Introduction: Genomic variants of the human papillomavirus type 16 (HPV16) are thought to play differential roles in the susceptibility to head and neck squamous cell carcinomas (HNSCC) and its biological behaviour. This study aims to establish the prevalence of HPV16 variants in an HNSCC cohort and associate them with clinical-pathological characteristics and patient survival. Methods: We retrieved samples and clinical data from 68 HNSCC patients. DNA samples were available from tumour biopsy at the time of the primary diagnosis. Targeted next-generation sequencing (NGS) was used to obtain whole-genome sequences and variants were established based on phylogenetic classification. Results: 74.% of samples clustered in lineage A, 5.7% lineage B, 2.9% C and 17.1% D. Comparative genome analysis revealed 243 single nucleotide variations (SNVs). Of these one hundred were previously reported, according to our systematic review. No significant associations with clinical-pathological variables or patient survival were observed. The E6 amino acid variations E31G, L83V and D25E and E7 N29S, associated with cervical cancer, were not observed, except for N29S in a single patient. Discussion/Conclusion: These results provide a comprehensive genomic map of HPV16 in HSNCC, highlighting tissue-specific characteristics which will help design tailored therapies for cancer patients.
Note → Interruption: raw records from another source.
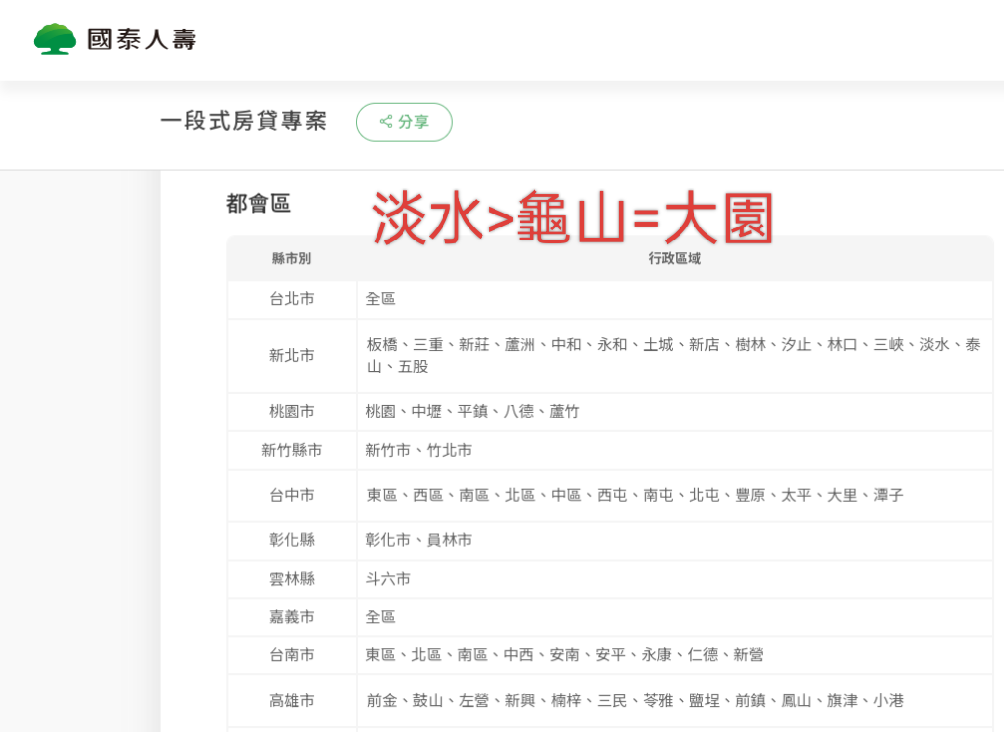Click the share icon inside 分享 button
This screenshot has height=732, width=1004.
[386, 122]
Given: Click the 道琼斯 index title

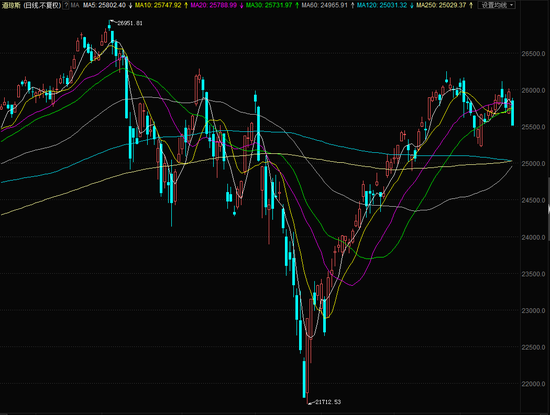Looking at the screenshot, I should tap(11, 5).
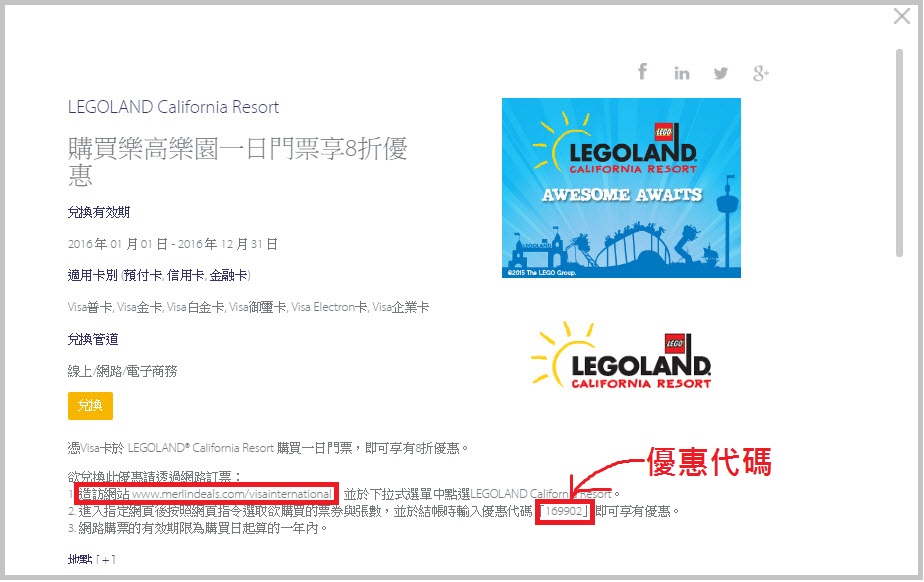Click the promo code 169902

point(564,511)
引言：人乳头瘤病毒16型（human papillomavirus type 16, HPV16）的基因组变异被认为在头颈部鳞状细胞癌（head and neck squamous cell carcinomas, HNSCC）的易感性及其生物学行为中发挥差异化作用。本研究旨在明确某头颈部鳞状细胞癌（HNSCC）队列中HPV16变异株的流行率，并分析其与患者临床病理特征及生存结局的关联。 方法：本研究从68名头颈部鳞状细胞癌（HNSCC）患者中获取样本及临床数据，所有DNA样本均取自初诊时的肿瘤活检组织。本研究采用靶向下一代测序（next-generation sequencing, NGS）技术获取全基因组序列，并基于系统发育分类对变异株进行分型。 结果：74.%的样本聚类于A谱系，5.7%聚类于B谱系，2.9%聚类于C谱系，17.1%聚类于D谱系。比较基因组分析共鉴定出243个单核苷酸变异（single nucleotide variations, SNVs）。根据本研究的系统综述，其中100个变异此前已有报道。未观察到该类变异与临床病理指标或患者生存结局存在显著关联。与宫颈癌相关的E6氨基酸变异E31G、L83V、D25E以及E7 N29S均未检出，仅1例患者存在N29S变异。 讨论与结论：本研究结果构建了头颈部鳞状细胞癌（HNSCC）中HPV16的全面基因组图谱，重点揭示了其组织特异性特征，可为癌症患者的个性化治疗方案设计提供参考。